Only lines containing "Open" are wanted from the data below. Copy those lines.

DATA SECTION below:

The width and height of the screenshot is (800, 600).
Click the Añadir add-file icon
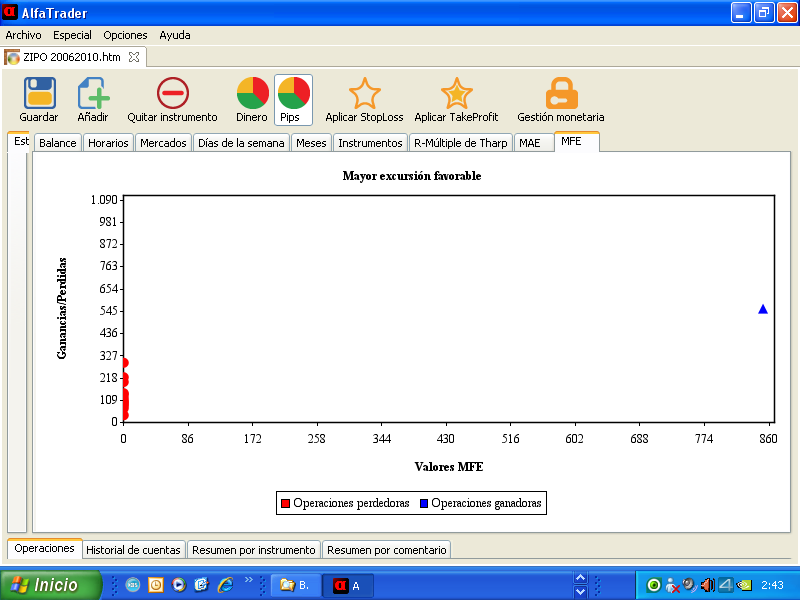[93, 93]
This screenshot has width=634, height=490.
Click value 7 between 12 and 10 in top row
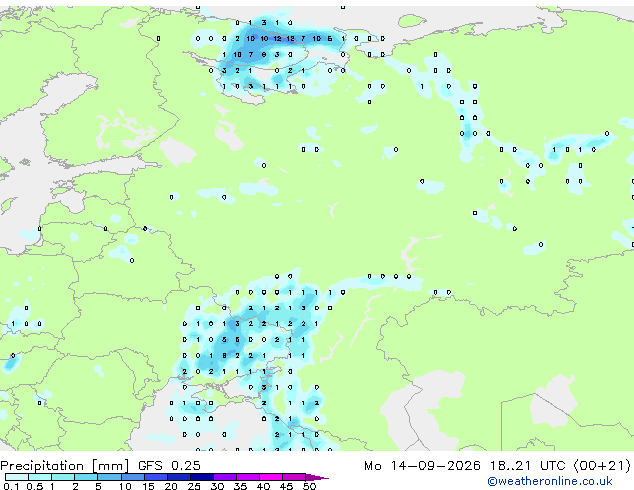[303, 38]
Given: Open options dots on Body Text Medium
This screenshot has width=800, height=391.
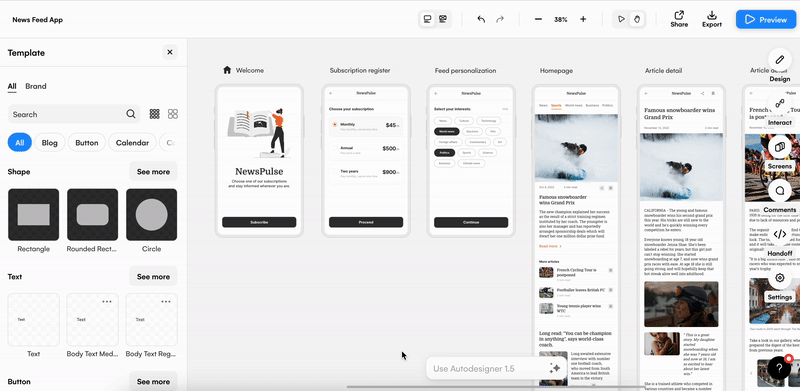Looking at the screenshot, I should click(107, 302).
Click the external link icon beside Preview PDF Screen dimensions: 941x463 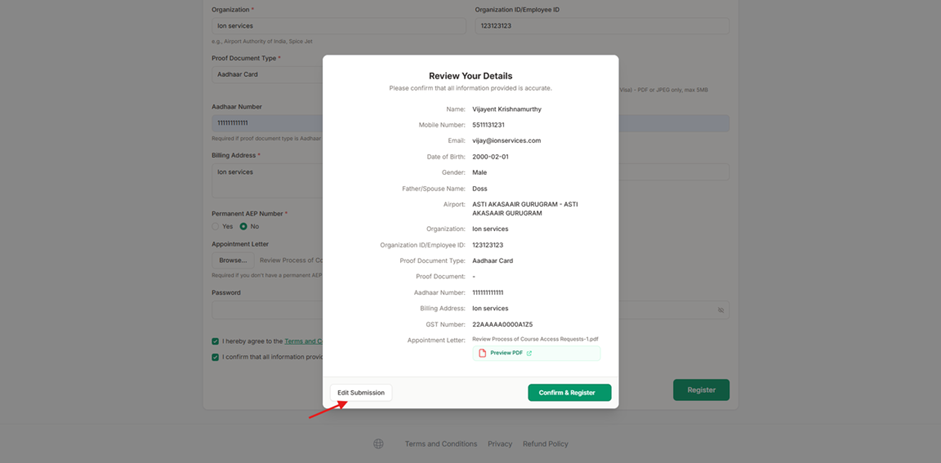529,353
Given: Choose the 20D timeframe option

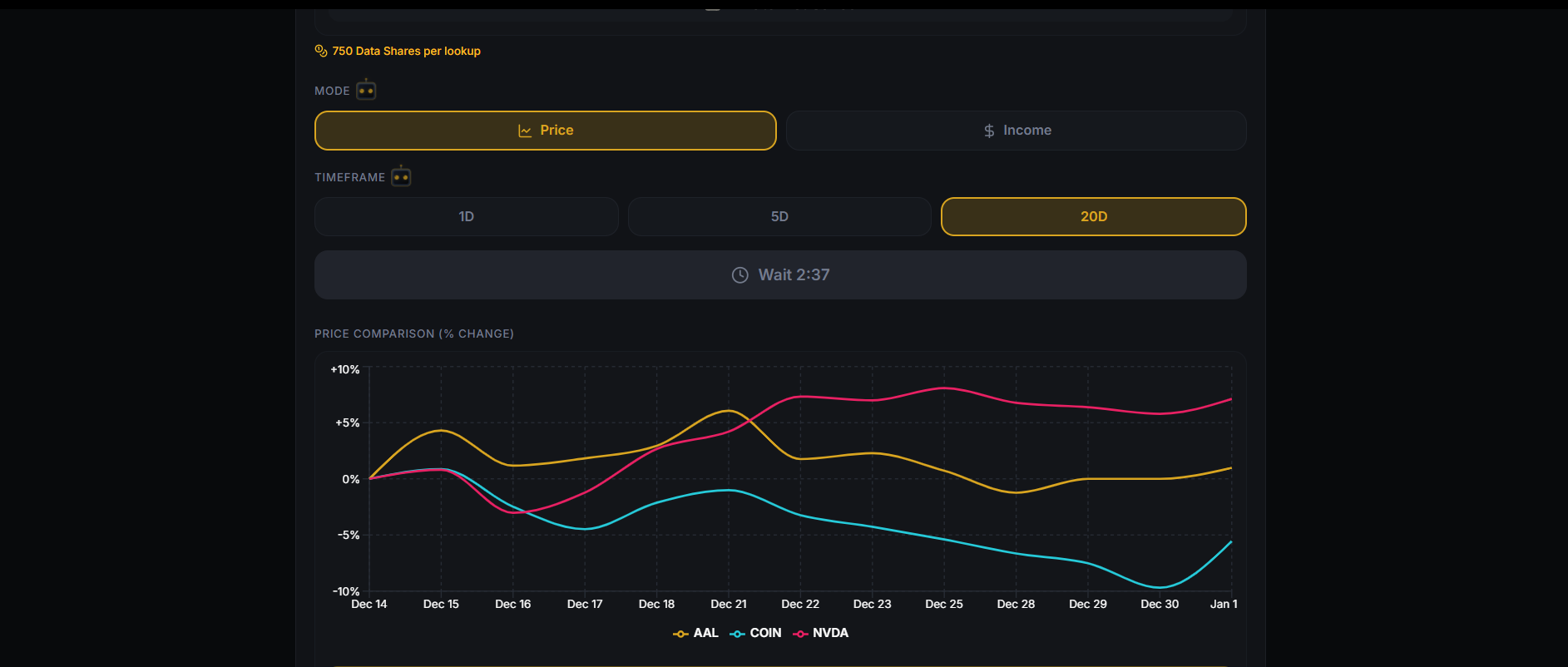Looking at the screenshot, I should pos(1093,216).
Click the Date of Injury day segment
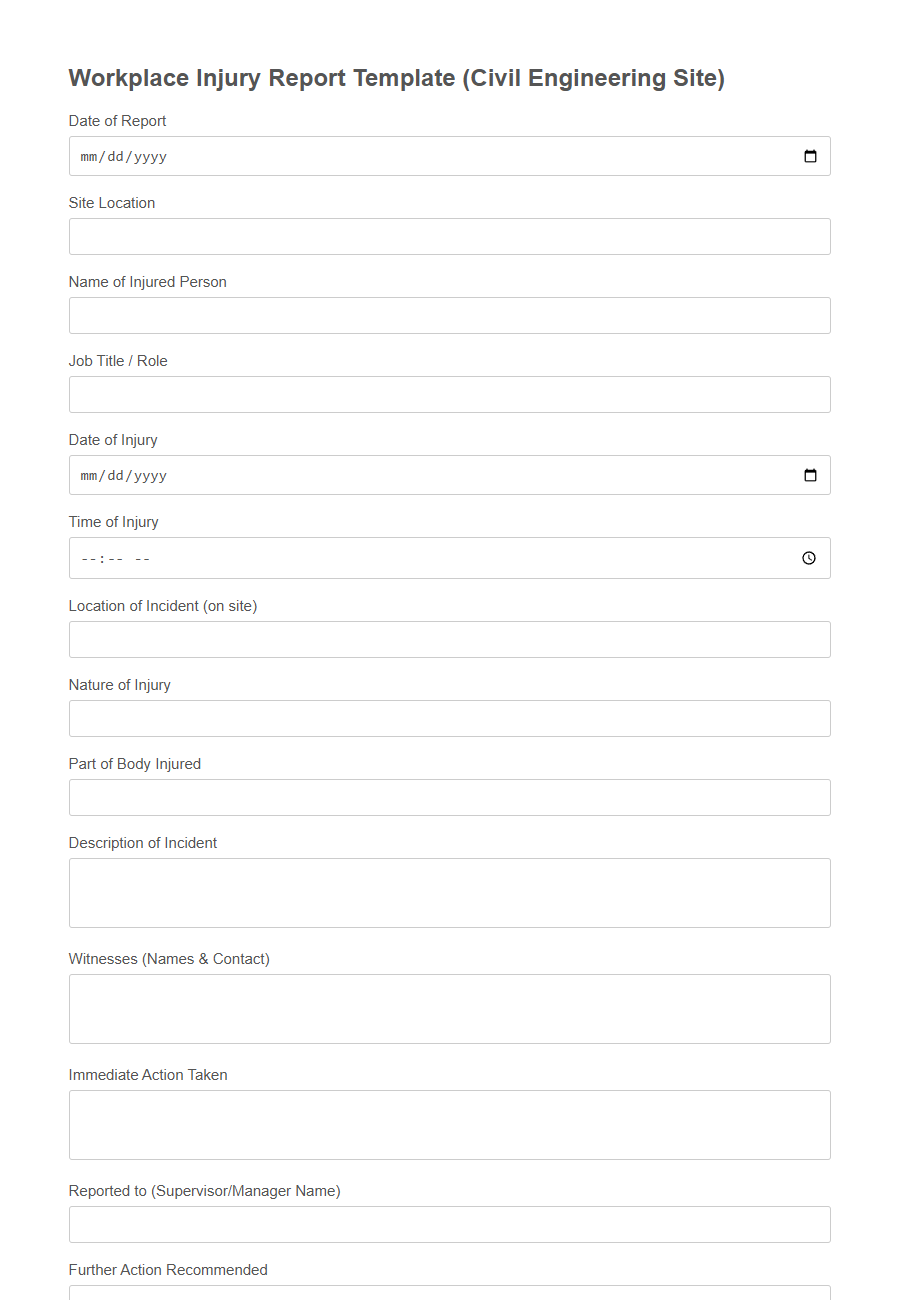 coord(116,475)
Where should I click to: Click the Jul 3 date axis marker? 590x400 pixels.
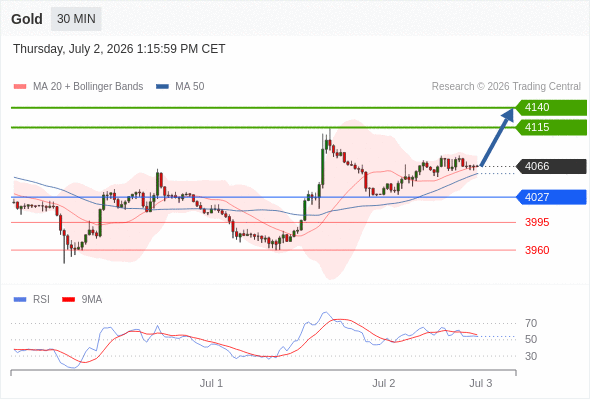481,383
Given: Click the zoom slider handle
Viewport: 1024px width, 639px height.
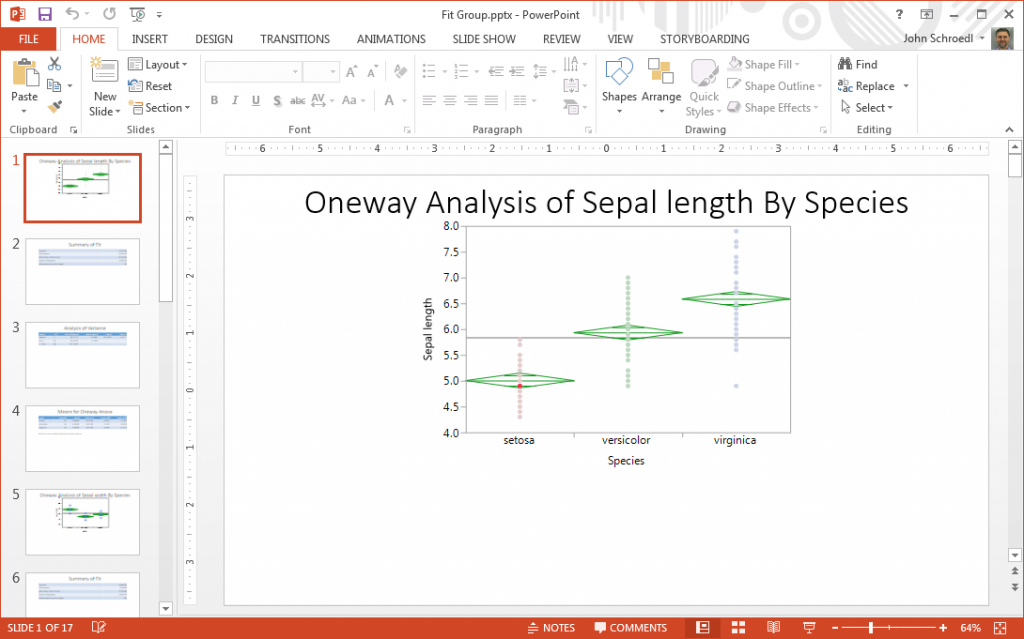Looking at the screenshot, I should click(x=871, y=627).
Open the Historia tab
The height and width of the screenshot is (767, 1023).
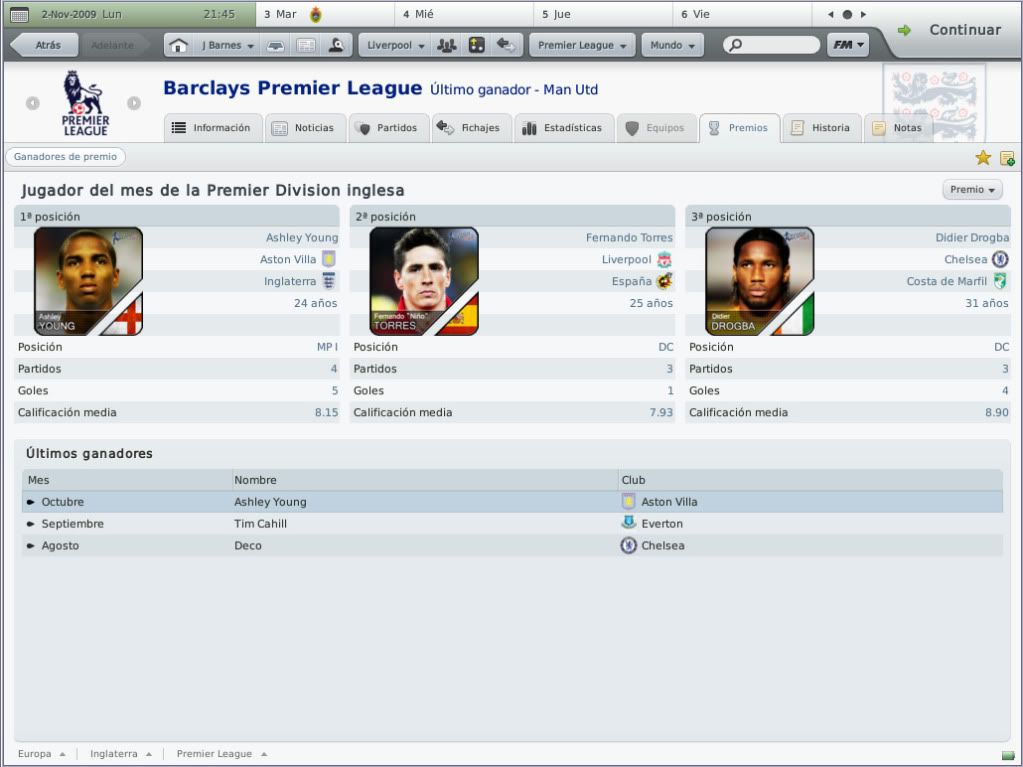point(822,128)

End of DATA SECTION.

■ WRITTEN RESPONSE
Given: Open options dots on Body Text Medium
Open the Historia tab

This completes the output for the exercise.